Ten Tales Tall and True Read online




  TO • THE

  • ONELIE •

  BEGETTERS

  OF • THESE

  • STORIES •

  TOM

  MASCHLER

  •AND •

  XANDRA

  HARDIE

  •AND •

  MORAG

  McALPINE

  Contents

  Getting Started – a Prologue

  Houses and Small Labour Parties

  Homeward Bound

  Loss of the Golden Silence

  You

  Internal Memorandum

  Are You a Lesbian?

  The Marriage Feast

  Fictional Exits

  A New World

  The Trendelenburg Position

  Time Travel

  Near the Driver

  Mister Meikle – An Epilogue

  Notes, Thanks and Critic Fuel

  Novels by A. Gray

  This book contains more tales than ten so the title is a tall tale too. I would spoil my book by shortening it, spoil the title if I made it true.

  Getting Started–a Prologue

  I am the descendant of a race whose stolid unimaginative decency has, at all times, rendered them the dependable tools of others; yet from my earliest infancy I grew self-willed, addicted to the wildest caprices, a prey to the most ungovernable passions until bound and weary I thought best to sulk upon my mother’s breast. Too romantic.

  Call Me Ishmael. Jesus wept. Reader, I married him. Pithiness prevents flow.

  I remember the whole beginning as a succession of flights and drops, a little see-saw of the right throbs and the wrong. Far too vague.

  A man stood upon a railway bridge in Northern Alabama, looking down into the swift waters twenty feet below. The man’s hands were behind his back, the wrists bound with a cord.

  That’s the style for me.

  Houses and Small Labour Parties

  Eight men dug a trench beside a muddy crossroads, and the mud made two remember Italy where they had fought in a recent war. These two had not known each other in Italy, but both had seen a dead German who lay at a crossroads near Naples, though one thought it was perhaps nearer Pisa. They discussed the matter when the gang paused for a smoke.

  “Not Pisa, no, Pisa was miles away,” said one, “Naples was the place. He was a handsome big fella. We called him Siegfried.”

  “Our lot called him Adolf, because of the fuckin moustache,” said the other, “He wasnae handsome for fuckin long.”

  “I don’t remember a moustache, but you’re right, he wasnae handsome for long. He went all white and puffy and swole up like a balloon – I think only his uniform stopped him bursting. The heavy traffic must have kept the rats away. Every time we went that road I hoped to God someone had shifted him but no, there he always was, more horrible than ever. Because eventually a truck ran over him and burst him up properly. Do you mind that?”

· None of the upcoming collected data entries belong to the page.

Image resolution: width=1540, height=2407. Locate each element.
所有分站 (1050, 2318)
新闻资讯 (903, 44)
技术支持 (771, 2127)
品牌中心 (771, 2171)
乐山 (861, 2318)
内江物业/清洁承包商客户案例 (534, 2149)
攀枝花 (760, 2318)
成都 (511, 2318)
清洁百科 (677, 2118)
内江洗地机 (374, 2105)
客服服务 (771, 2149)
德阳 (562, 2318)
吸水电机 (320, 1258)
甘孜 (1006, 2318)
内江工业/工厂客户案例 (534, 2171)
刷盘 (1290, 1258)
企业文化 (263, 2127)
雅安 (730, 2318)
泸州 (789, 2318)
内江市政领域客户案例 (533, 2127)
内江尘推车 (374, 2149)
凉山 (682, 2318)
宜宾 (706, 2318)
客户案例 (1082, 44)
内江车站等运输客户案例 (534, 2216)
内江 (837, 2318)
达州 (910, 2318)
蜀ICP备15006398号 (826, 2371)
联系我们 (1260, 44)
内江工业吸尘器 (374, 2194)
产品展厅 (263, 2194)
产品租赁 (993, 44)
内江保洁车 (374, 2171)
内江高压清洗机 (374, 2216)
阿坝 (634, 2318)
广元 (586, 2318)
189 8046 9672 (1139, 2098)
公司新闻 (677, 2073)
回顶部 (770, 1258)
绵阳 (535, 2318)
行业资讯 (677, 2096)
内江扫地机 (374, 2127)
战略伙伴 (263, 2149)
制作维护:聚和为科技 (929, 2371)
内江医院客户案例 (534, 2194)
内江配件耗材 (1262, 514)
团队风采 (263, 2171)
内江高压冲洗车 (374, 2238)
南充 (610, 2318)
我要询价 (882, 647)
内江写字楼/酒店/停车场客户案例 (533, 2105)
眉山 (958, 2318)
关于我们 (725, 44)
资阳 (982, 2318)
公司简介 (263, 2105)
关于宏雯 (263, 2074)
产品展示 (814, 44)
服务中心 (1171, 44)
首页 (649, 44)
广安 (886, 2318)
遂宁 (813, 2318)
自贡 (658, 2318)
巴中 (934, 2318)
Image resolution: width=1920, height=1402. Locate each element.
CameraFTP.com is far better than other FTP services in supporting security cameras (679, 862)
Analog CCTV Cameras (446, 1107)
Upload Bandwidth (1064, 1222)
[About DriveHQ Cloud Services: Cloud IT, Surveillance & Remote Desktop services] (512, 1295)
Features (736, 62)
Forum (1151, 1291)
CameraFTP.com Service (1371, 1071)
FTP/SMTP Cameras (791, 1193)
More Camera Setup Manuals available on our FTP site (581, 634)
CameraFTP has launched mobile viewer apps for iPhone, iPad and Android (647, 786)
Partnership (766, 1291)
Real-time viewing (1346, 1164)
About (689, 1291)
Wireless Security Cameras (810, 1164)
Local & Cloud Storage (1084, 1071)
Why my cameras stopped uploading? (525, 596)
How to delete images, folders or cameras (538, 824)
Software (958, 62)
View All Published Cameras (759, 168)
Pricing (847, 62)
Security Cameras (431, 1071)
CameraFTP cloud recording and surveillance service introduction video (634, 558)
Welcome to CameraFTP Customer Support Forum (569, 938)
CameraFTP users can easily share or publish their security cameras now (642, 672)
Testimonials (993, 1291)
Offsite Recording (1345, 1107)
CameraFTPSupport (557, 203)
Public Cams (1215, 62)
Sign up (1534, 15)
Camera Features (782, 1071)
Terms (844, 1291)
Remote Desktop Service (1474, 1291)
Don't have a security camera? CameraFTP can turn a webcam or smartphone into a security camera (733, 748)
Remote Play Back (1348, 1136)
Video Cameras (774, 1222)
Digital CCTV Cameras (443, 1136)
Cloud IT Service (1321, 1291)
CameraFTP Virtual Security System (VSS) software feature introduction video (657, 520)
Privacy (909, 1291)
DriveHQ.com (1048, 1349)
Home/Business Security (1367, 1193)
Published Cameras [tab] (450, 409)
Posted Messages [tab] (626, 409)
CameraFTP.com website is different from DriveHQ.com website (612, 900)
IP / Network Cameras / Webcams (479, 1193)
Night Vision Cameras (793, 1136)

  “I mind it fuckin fine.”

  “Every time we went that road we would say, ‘I wonder how old Siegfried’s doing,’ and look out for him, and there was always something to see, though at last it was only the bones of a foot or a bit of rag with a button on it.”

  There was a silence. The older navvies thought about death and the youngest about a motorcycle he wanted to buy. He was known for being the youngest of them and fond of motorcycles. Everybody in the gang was known for something. Mick the ganger was known for being Irish and saying queer things in a solemn voice. One navvy was known for being a Highlander, one for having a hangover every morning, one for being newly married. One of the ex-army men was known for his war stories, the other for his fucking adjectives. One of them was a communist who thought The Ragged Trousered Philanthropists a better book than the Bible and kept trying to lend it; but schooling had given most of them a disgust of books. Only Old Joe borrowed it and he said it was a bit out of date. The communist wanted to argue the point but Old Joe was known for being silent as well as old. The youngest navvy liked working with these folk though he hardly ever listened to what they said. Too many of them wanted his attention. They remembered, or thought they remembered, when they too had been just out of school, sixteen and good-looking, happy because their developing muscles could still enjoy the strain of working overtime, happy because it was great to earn a wage as big as their fathers earned. The worst paid workers reach the peak of their earning power early in life.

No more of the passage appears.